Task prompt » Put these lines into a numbered list, leaving out the blank lines.

[Records from a data source]
-- begin --

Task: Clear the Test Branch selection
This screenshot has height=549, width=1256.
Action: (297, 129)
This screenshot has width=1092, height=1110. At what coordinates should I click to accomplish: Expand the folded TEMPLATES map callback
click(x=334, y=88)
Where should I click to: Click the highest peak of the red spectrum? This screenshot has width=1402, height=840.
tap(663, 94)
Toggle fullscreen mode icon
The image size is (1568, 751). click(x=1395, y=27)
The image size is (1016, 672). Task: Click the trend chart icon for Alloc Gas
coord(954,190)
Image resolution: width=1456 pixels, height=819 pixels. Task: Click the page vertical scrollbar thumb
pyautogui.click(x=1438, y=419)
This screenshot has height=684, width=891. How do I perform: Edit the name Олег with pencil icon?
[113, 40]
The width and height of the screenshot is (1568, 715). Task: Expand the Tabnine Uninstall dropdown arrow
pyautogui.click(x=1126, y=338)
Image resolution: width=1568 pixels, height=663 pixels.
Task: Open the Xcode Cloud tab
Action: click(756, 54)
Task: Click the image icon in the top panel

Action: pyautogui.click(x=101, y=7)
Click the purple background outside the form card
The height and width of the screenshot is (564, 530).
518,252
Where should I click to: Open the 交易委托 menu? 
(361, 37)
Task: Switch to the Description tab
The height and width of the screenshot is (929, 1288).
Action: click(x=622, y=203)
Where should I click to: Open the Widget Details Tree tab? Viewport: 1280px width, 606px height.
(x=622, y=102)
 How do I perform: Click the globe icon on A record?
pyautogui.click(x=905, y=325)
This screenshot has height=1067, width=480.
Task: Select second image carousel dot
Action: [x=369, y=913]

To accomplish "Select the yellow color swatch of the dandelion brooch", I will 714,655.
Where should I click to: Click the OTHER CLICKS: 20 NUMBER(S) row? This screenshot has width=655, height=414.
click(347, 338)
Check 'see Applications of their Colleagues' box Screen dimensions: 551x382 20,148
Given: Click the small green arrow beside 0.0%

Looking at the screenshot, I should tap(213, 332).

-- end --

Correct response »
1. Task: Clear the Test Branch selection
2. This screenshot has height=549, width=1256.
3. Action: (297, 129)
4. This screenshot has width=1092, height=1110. At what coordinates should I click to accomplish: Expand the folded TEMPLATES map callback
5. click(x=334, y=88)
6. Where should I click to: Click the highest peak of the red spectrum? This screenshot has width=1402, height=840.
7. tap(663, 94)
8. Toggle fullscreen mode icon
9. The image size is (1568, 751). click(x=1395, y=27)
10. The image size is (1016, 672). Task: Click the trend chart icon for Alloc Gas
11. coord(954,190)
12. Image resolution: width=1456 pixels, height=819 pixels. Task: Click the page vertical scrollbar thumb
13. pyautogui.click(x=1438, y=419)
14. This screenshot has height=684, width=891. How do I perform: Edit the name Олег with pencil icon?
15. [113, 40]
16. The width and height of the screenshot is (1568, 715). Task: Expand the Tabnine Uninstall dropdown arrow
17. pyautogui.click(x=1126, y=338)
18. Image resolution: width=1568 pixels, height=663 pixels.
19. Task: Open the Xcode Cloud tab
20. Action: click(756, 54)
21. Task: Click the image icon in the top panel
22. Action: pyautogui.click(x=101, y=7)
23. Click the purple background outside the form card
24. The height and width of the screenshot is (564, 530).
25. 518,252
26. Where should I click to: Open the 交易委托 menu? 
27. (361, 37)
28. Task: Switch to the Description tab
29. The height and width of the screenshot is (929, 1288).
30. Action: click(x=622, y=203)
31. Where should I click to: Open the Widget Details Tree tab? Viewport: 1280px width, 606px height.
32. (x=622, y=102)
33.  How do I perform: Click the globe icon on A record?
34. pyautogui.click(x=905, y=325)
35. This screenshot has height=1067, width=480.
36. Task: Select second image carousel dot
37. Action: [x=369, y=913]
38. To accomplish "Select the yellow color swatch of the dandelion brooch", I will 714,655.
39. Where should I click to: Click the OTHER CLICKS: 20 NUMBER(S) row? This screenshot has width=655, height=414.
40. click(347, 338)
41. Check 'see Applications of their Colleagues' box Screen dimensions: 551x382 20,148
42. Given: Click the small green arrow beside 0.0%
43. Looking at the screenshot, I should tap(213, 332).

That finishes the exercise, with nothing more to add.